Paul Krugman wrote an op-ed piece in which he bemoaned the lack of federal funding for education and infrastructure projects. He believes that increasing taxes on the richest 2 percent would cure the country’s economic malaise; yet he acknowledges that the Stimulus Bill had virtually no effect at all:
That is, for all of a failed stimulus, if you look at government spending now trailing off, while big state and local cutbacks continue, we’re going into reverse.
But isn’t keeping taxes for the affluent low also a form of stimulus? Not so you’d notice. When we save a schoolteachers job, that unambiguously aids employment; when we give millionaires more money instead, there’s a good chance that most of that money will just sit idle.
How are you giving millionaires more money? Do you mean by letting them keep what they earn? Notice how Mr. Krugman feels entitled to other people’s wealth by dictating what they can have and keep. He also seems to believe that millionaires hide their money under mattresses, how else could that mountain of cash sit idle.
Paul Krugman doesn’t like the anti-government tone that is pervasive throughout the country:
How did we get to this point? It’s the logical consequences of three decades of anti-government rhetoric that has convinced many voters that a dollar collected in taxes is always a dollar wasted, that the public sector can’t do anything right.
If that were true the morons in congress wouldn’t have went on an unprecedented spending spree that alienated there constituents. Either they’re tone deaf or just plain arrogant. Which is it? Krugman goes on further:
The anti-government campaign has always been phrased in terms of opposition to waste and fraud – to checks sent to welfare queens driving Cadillacs, to vast armies of bureaucrats uselessly pushing paper around. But those were myths; there was never remotely as much waste and fraud as the right claimed.
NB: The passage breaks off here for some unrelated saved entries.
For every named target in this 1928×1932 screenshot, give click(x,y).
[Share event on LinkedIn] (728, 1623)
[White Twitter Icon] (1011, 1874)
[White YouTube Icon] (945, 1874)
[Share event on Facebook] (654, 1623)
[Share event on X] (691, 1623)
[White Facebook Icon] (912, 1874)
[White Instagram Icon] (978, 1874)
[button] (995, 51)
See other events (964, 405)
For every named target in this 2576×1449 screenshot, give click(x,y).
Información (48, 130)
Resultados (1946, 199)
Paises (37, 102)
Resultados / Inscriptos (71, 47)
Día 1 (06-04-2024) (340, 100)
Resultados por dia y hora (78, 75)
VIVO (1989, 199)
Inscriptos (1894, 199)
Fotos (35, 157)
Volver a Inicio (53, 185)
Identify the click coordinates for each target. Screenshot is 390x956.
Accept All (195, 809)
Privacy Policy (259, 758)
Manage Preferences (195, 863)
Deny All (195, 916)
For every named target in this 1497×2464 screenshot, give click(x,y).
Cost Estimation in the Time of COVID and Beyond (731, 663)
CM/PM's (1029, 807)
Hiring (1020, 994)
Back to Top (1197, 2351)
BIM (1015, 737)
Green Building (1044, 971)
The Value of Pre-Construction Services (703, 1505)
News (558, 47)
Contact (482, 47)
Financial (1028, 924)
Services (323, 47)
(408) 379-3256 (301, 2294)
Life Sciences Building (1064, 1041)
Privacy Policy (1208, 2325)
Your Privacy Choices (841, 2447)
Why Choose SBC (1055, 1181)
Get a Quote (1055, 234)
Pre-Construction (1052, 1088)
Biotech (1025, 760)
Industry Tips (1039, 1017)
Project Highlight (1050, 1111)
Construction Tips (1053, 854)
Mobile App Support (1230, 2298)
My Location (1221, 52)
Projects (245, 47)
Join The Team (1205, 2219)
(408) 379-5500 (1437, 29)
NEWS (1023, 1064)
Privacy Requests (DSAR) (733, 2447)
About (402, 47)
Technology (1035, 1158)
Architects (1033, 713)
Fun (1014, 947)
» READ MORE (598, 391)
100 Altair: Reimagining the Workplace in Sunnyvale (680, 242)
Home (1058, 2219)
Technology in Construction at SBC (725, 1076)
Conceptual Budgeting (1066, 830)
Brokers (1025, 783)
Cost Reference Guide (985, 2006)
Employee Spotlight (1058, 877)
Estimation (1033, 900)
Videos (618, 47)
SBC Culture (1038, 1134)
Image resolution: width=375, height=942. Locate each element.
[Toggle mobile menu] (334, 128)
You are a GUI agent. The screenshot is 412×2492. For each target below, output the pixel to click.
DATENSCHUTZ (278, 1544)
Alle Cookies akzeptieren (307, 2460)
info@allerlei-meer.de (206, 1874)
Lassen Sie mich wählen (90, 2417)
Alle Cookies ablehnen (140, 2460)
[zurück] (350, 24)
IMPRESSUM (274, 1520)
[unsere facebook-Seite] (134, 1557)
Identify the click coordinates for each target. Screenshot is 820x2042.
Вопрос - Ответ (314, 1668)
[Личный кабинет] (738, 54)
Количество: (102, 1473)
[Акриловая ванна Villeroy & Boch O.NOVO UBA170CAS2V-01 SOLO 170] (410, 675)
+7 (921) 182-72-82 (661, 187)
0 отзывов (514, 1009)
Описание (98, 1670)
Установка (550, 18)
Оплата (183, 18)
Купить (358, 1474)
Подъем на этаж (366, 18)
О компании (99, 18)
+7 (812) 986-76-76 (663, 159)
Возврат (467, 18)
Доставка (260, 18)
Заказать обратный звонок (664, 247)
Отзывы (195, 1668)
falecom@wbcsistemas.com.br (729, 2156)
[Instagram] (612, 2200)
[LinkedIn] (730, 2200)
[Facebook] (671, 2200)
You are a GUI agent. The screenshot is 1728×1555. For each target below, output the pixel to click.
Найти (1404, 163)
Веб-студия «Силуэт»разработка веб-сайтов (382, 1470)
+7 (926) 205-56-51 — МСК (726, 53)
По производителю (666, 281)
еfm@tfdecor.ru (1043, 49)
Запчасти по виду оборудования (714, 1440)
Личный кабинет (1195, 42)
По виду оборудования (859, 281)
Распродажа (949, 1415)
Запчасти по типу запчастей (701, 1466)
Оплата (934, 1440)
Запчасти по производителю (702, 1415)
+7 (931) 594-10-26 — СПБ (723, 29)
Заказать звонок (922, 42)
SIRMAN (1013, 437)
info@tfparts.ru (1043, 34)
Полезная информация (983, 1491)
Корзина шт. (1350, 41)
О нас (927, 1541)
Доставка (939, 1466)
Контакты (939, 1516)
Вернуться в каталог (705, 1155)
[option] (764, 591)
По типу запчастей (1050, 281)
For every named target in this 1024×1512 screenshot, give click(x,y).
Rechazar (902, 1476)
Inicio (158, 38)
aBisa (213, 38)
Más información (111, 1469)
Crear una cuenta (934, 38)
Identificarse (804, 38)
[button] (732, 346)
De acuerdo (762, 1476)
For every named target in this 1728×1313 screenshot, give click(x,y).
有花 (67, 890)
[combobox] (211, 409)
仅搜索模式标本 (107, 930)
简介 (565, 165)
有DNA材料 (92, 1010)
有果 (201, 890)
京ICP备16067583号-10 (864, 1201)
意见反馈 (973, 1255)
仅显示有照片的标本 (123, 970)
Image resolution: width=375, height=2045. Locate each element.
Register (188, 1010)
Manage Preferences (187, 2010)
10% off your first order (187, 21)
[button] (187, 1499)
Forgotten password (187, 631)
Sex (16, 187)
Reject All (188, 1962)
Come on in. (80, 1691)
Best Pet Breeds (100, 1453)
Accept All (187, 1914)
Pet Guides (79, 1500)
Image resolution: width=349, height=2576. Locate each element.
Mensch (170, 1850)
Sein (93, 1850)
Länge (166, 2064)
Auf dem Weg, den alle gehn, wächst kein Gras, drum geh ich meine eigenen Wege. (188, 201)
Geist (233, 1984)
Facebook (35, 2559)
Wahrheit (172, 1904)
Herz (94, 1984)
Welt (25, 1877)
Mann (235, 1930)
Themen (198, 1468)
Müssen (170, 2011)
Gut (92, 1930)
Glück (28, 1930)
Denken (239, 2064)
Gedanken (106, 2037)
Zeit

Really? United Van Lines published its annual migration study. The District of Columbia ranked as the #1 destination for the second year in a row:
MOVING IN
In 2009, the District of Columbia (67.8%) maintained its reign as the top destination in the United States for the second year in a row. While North Carolina (55.4%) was the only other Mid-Atlantic state to experience high-inbound growth, the state did fall in the migration study rankings, from the No. 3 high-inbound ranking in 2008 to the No. 10 spot in 2009
The Washington Times reported that the federal government will have an all time high payroll:
Obama administration says the government will grow to 2.15 million employees this year, topping 2 million for the first time since President Clinton declared that "the era of big government is over" and joined forces with a Republican-led Congress in the 1990s to pare back the federal work force.
That doesn’t sound like an army of bureaucrats to you, Mr. Krugman?
Paul Krugman is one of these big government nanny staters who don’t believe in the self-determination of States and local governments. He instead would rather have us send our money to Washington D.C. so that a pencil pusher can tell us what to do; then send it back to us with a huge cut taken out so as to support the monstrous bureaucracy that leeches off of us.
The State of Indiana seems to have found the cure for today’s economic hard times and they sure as hell didn’t take the advice of people like Paul Krugman.